In a blog post from last spring I wrote about my new membership in the eHealth council, which belongs to the National Board of Health and Welfare in Sweden. I missed the first meetings due to teaching activities and bad health respectively, but last week I finally made it to my first meeting with the council. It was a very interesting experience. The council meets four times a year, so this was the last meeting 2017. The main focus seems to be on information structures and how to make sure that different county councils e.g. use the same terminology and systems. I will here present some of my experiences from the meeting, without going into too much detail since it doesn’t seem right to blog publicly about what was discussed.
As I have mentioned earlier, many different areas are represented in the council. I currently represent Uppsala University and more specifically “Education”. I don’t really get why that is my main topic, since a representative for “Research” would be just as valuable. Anyhow, coming from a university I represent both education and research and as a matter of fact everything I said during this particular meeting was related to research and possible collaborations with academia.
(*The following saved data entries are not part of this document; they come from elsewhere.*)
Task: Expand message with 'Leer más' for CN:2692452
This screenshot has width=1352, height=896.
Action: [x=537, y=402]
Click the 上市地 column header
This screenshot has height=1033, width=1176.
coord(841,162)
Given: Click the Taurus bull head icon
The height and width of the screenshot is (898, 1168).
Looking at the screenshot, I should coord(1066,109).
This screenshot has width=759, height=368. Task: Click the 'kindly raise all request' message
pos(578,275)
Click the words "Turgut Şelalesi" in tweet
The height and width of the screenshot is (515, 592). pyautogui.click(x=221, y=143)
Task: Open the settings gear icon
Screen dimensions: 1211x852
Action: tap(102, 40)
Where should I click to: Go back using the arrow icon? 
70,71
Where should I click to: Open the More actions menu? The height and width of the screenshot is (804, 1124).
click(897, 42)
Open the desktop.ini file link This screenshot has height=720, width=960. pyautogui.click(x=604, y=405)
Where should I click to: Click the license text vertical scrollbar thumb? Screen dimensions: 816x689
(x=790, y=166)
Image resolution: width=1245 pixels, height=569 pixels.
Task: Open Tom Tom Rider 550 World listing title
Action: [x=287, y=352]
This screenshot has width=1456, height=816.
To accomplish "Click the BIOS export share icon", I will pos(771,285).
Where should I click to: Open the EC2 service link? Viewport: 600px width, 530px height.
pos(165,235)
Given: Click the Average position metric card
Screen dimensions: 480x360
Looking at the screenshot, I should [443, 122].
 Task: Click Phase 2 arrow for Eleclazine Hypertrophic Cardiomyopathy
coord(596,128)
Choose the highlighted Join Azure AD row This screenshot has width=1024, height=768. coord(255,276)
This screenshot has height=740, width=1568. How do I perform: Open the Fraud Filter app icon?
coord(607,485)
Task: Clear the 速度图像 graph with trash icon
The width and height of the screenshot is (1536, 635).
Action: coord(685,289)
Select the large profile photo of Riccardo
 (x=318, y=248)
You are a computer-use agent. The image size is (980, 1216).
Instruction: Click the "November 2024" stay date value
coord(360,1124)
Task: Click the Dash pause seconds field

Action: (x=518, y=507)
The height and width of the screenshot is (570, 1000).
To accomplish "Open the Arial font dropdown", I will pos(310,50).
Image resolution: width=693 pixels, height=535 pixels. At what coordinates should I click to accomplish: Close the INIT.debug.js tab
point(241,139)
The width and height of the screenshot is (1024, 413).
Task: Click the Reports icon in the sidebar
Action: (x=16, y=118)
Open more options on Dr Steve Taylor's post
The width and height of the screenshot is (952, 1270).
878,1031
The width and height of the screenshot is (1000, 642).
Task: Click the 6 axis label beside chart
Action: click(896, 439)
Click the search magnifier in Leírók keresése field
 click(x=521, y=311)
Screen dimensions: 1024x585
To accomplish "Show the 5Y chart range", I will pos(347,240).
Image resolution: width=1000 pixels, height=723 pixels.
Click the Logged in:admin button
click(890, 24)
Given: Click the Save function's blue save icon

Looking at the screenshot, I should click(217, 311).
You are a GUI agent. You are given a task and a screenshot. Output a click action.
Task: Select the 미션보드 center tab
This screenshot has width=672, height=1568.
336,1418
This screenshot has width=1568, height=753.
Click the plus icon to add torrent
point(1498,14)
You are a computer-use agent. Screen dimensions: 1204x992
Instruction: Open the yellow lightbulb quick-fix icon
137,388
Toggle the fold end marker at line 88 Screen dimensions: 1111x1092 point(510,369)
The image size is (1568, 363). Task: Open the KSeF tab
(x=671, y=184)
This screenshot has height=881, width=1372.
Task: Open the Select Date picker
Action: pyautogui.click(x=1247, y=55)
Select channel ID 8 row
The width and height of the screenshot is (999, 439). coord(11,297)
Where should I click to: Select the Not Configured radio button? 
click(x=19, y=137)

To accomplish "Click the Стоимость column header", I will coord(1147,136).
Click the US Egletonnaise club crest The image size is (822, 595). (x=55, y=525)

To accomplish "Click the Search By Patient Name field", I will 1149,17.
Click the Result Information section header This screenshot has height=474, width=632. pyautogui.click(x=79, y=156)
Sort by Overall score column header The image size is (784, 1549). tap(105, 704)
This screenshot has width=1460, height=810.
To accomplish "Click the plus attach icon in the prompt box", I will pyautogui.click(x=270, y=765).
In the blog post linked above I list more of the roles/organizations that were represented in the council. I think the diversity is one of the strengths of the council – since both healthcare organizations, a few government agencies, healthcare professionals and even patients are represented you can make sure that all important parties are involved when discussing important topics related to e.g. the future of eHealth solutions and how information should be structured in a way that would work for everyone. There was one exception, though. No one in particular seemed to represent “Research”. One could argue that I represent that domain, as I mentioned above, but it is not explicitly stated anywhere. I think a connection to research is extremely important in a council like this.
Several different projects were presented and discussed and I really liked the focus on the user (most often healthcare professionals). In most presentations it was highlighted that healthcare professionals play an important role in projects and policy decisions related to eHealth. This is exactly how it should be!
My input during the meetings mostly concerned the importance of bringing researchers into the different projects. I even suggested research collaborations in some cases, but we will see what happens with that. Since the projects discussed in the council (at least for the moment) focus a lot on user involvement in design and decision processes, I really think HCI researchers can support the projects and at the same time conduct research that will inform future design and decision processes. After the meeting I also brought up Journalen (the patient accessible electronic health record system in Sweden), which is the focus of my own research. When it comes to differences between county councils we have some issues there, like e.g. that the amount of information visible to the patient varies greatly between county councils and that the rules on when to present information differs. This really caught some participants’ interest, so we can definitely expect Journalen to be a topic at a later meeting!